Ein schwerer Stein fiel Lovino vom Herzen, als Pfarrer Marco ihm vor einiger Zeit verkündete, dass Enrico kein Problem damit hätte, mit ihm zu arbeiten. Endlich war er fähig geworden für sich selbst zu sorgen und eine angemessene Unterkunft war momentan dabei, abbezahlt zu werden. Trotz der düsteren Stimmung der Stadt, zeigte sich das neue Leben sehr positiv für den Brünetten. Nie hätte er vermutet, dass es für ihn bereits am Anfang bergauf ging und dass die Kontakte seines Großvaters so aufgeschlossen für ihn waren und sich sogar für ihn bemühten. Diese Gesten und die Freundlichkeit stimmten den sonst so grimmigen Lovino sehr zufrieden, fast glücklich. Vielleicht war es das Richtige gewesen, sein altes Dorf zu verlassen.
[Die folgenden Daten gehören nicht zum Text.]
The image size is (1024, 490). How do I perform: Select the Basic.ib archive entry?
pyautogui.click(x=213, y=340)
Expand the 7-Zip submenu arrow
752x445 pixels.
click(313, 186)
Nachts träumte der Italiener immer wieder von den bunten, lebendigen Märkten, den schmackhaften Gerichten und den interessanten Kinkerlitzchen. Auch Antonio, der ihm an jenem ersten Tag in dieser Kleinstadt vollkommene Güte neben seiner anstrengenden, optimistischen Persönlichkeit zeigte, trat hintergründig auf. Jedes Mal, wenn Lovino dann die Augen aufmachte, sich von der Sonne geblendet zur Seite drehte und leeren Blickes auf die weiße Wand im Schlafzimmer starrte, erinnerte er sich daran, dass er dem jungen Mann eigentlich etwas schuldig war, dafür, dass er ihm nicht nur ernährungstechnisch, sondern auch bezüglich Übernachtung unter die Arme gegriffen hatte. Leider trafen sie sich nicht mehr.
Der Juni neigte sich dem Ende zu und das Wetter wechselte zu einem immer heißeren Klima. Die ersten Sommerfrüchte reiften heran und man beobachtete weitere Tiere oder Pflanzen, die erst im Sommer auftauchten. Für Enrico war das natürlich überaus günstig, bei diesem Wetter neue Recherchen anzustellen, für Lovino hieß es allerdings skizzieren, skizzieren und nochmals skizzieren, ehe er überhaupt die Möglichkeit bekam, das Beobachtete zu notieren. Irgendwann hatte er aufgehört mitzuzählen, wie oft er schon eine neue Seite aufgeschlagen hatte, um die Anatomie einer Lilienzwiebel und deren Blüte korrekt wiederzugeben. Wenn Enrico doch nicht so viel hineinplappern würde...es wäre um Einiges leichter gewesen, sich zu konzentrieren. Der kleine Krampf, den der junge Italiener in seinen Fingern spürte, trug nur dazu bei, weiterhin still und leise vor sich hin zu leiden. Umso mehr freute er sich, als Enrico endlich ankündigte, dass sie zurück in ihre Praxis gingen, da er neben seinen Forschungen, auch eine kleine, gut besuchte Naturapotheke betrieb.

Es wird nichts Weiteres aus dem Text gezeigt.